It takes just three figures to show why The Coca-Cola Company (US:KO) is such a great business. They are: 14.9 times, 11 days and 27.9 per cent. Sure, the figures mean nothing in themselves; but, put into a context, they help explain why Warren Buffett loves Coca-Cola, the company, as much as he loves the eponymous fizzy drink. More important, the logic behind the numbers can help explain why the Sage of Omaha might focus more attention on the UK-headquartered global drinks group, Diageo (DGE), in which he has taken a small stake.

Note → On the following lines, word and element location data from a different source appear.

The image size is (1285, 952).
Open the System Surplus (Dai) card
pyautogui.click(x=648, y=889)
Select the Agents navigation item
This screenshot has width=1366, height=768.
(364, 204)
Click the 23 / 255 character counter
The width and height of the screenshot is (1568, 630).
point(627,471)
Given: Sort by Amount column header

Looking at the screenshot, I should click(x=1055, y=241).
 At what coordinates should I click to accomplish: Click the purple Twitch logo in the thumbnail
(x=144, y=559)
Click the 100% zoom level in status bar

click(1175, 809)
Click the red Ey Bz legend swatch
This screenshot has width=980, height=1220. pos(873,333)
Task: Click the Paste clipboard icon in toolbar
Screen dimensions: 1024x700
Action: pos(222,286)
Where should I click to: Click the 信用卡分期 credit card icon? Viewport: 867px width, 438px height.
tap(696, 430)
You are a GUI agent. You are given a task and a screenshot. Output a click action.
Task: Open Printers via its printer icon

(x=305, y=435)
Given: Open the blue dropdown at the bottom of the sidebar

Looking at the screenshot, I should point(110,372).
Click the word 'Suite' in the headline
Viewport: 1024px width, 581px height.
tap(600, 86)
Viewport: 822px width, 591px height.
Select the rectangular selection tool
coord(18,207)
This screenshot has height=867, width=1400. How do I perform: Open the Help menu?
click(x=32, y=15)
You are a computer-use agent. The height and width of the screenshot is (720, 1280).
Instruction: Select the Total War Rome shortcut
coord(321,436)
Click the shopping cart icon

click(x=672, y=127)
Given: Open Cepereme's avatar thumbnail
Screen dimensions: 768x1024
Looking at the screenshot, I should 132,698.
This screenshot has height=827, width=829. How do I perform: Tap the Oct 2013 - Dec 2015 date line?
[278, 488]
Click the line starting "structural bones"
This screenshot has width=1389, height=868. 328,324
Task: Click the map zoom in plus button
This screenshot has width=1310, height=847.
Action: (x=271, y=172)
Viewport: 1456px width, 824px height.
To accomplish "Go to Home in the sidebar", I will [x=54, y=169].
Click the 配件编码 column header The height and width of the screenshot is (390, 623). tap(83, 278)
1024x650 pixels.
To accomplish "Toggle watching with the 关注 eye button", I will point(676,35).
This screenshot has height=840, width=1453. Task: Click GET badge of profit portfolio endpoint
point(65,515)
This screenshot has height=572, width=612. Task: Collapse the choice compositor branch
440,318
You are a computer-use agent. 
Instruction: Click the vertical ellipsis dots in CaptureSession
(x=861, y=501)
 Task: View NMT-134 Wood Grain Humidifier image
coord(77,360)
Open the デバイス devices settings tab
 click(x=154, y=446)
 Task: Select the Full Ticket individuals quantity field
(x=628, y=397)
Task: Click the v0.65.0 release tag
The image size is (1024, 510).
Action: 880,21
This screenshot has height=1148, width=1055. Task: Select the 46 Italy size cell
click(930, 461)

Start with 14.9 times. That’s the number of times Coca-Cola turned over its working capital in 2022. Working capital is roughly what it says on the can – the amount of capital tied up in the day-to-day running of a company. In a manufacturer, mostly that means funding inventories (from raw materials to finished goods) and the amounts owed by customers (receivables) but minus what the company owes to its own suppliers. Working capital is chiefly funded by short-term debt but, wherever it comes from, it costs. Therefore a company’s bosses have much incentive to use it as efficiently as possible. The measure of that efficiency is the number of times in an accounting period – usually a year – that working capital is turned into sales. So, in 2022, Coca-Cola, which produced $43bn £33.84bn) of sales, turned over its working capital 14.9 times.
No multiple of working capital to sales is necessarily good or bad and some companies get away without needing working capital (in effect, their suppliers and creditors provide the capital for them) so there is no multiple. Coca-Cola has been in that happy position itself in two of the past five years. However, the rule of thumb is that the less working capital needed – and therefore the higher the multiple – the better.